Tout nouveau projet de la fondation Wikimédia, le premier créé depuis des années, Abstract Wikipédia se propose d’écrire des articles d’encyclopédie une unique fois pour toutes les langues. Il propose la création d’une langue d’écriture « abstraite » munie d’une infrastructure de code de traduction, Wikilambda. Ce dernier projet peut se voir comme une sorte de « Wikipédia du code ».

Sommaire

L’idée du projet Abstract Wikipédia est de créer l’équivalent d’articles de Wikipédia sur un peu tous les sujets dans une sorte de « langue pivot », puis de traduire cette langue grâce à du code dans toutes les langues du monde Médiawiki. C’est un vieux rêve d’un des créateurs de Wikidata, qui quitte Google et rejoint la Wikimedia Foundation pour mener le projet.

Abstract Wikipédia s’intégrera à terme dans Wikidata, et utilisera en partie ses données. Le tout s’articulera autour de trois axes principaux : le contenu abstrait, la langue abstraite et le code de traduction. Ce dernier volet sera incarné par un « projet dans le projet » de « Wikipédia du code » si l’on peut dire : Wikilambda. Oui, parce que créer une langue et du contenu universel ce n’était pas déjà suffisamment ambitieux ⸮1

L’existant

Le projet précédent, Wikidata, est maintenant bien lancé et permet de collecter et d’utiliser des données sur une grande quantité d’éléments. Chaque entité dispose d’un identifiant sur Wikidata, par exemple Paris est Q90, Denny est Q18618629, la philosophie Q5891, ou encore la fabrication de polymère est Q453762, pour faire un inventaire à la Prévert. Chaque entité a un « libellé » dans plein de langues (ou pas).

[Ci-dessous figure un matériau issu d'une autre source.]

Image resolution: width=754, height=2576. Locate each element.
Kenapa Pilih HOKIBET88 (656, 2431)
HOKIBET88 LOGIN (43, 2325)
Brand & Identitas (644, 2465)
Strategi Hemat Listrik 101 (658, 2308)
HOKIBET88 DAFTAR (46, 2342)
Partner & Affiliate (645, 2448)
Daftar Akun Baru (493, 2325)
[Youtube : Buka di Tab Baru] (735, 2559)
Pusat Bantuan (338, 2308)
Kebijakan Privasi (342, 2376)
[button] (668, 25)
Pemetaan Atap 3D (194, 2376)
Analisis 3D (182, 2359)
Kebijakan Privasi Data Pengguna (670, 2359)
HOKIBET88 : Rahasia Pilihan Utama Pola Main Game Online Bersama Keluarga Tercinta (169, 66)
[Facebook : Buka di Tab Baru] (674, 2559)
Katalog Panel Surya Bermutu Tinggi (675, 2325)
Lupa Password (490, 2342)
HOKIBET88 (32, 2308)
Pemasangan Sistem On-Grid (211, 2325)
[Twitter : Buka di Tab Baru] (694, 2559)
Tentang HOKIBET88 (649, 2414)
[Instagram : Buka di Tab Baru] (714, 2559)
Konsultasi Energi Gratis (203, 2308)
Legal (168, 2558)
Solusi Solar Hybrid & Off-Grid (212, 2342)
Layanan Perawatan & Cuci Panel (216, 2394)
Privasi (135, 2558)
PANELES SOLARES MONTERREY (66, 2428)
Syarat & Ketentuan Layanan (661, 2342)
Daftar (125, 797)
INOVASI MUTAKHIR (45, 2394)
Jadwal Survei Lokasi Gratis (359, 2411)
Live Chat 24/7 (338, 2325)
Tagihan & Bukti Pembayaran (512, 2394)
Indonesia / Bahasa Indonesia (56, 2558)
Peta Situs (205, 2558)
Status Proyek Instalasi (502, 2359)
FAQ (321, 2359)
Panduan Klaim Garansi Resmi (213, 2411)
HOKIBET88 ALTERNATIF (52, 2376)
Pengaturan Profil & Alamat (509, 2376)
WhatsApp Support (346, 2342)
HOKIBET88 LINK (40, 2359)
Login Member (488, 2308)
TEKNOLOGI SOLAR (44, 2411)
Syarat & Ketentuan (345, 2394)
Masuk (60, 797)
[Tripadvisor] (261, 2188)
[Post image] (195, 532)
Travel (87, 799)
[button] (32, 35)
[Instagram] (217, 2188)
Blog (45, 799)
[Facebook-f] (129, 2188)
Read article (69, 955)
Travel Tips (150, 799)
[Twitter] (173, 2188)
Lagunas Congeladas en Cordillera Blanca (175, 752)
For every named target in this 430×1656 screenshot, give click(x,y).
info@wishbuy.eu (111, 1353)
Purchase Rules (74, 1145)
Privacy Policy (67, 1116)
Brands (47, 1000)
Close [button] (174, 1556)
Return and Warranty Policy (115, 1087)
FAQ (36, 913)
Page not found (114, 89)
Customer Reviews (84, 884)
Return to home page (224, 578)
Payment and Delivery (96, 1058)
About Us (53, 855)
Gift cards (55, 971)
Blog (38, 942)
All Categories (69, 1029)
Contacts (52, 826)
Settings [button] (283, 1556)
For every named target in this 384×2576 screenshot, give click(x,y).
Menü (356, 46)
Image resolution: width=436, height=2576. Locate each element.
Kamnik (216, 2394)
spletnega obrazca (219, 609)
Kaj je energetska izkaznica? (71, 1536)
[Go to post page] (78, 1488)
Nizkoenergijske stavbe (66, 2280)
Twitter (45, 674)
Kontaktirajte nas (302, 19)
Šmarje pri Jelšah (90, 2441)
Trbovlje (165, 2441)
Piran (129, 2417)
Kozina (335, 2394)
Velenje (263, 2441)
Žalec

Pourquoi détailler ce point ? Pour deux raisons :

  • la première, cette idée d’avoir des entités identifiées par un code universel descriptible dans plusieurs langues est une des fondations techniques d’Abstract Wikipédia, et on va la retrouver absolument partout ; elle est généralisée dans la notion « d’entités » Wikidata, dont les éléments ne sont qu’un exemple, il existe également les « propriétés » et les « lexèmes » ;
  • la seconde, ces éléments vont être utilisés comme une sorte de « vocabulaire abstrait » pour l’écriture de la Wikipédia abstraite ; ce vocabulaire est extensible à l’envi, avec la simple limite qu’il doit avoir un besoin d’un projet Médiawiki, c’est donc très souple.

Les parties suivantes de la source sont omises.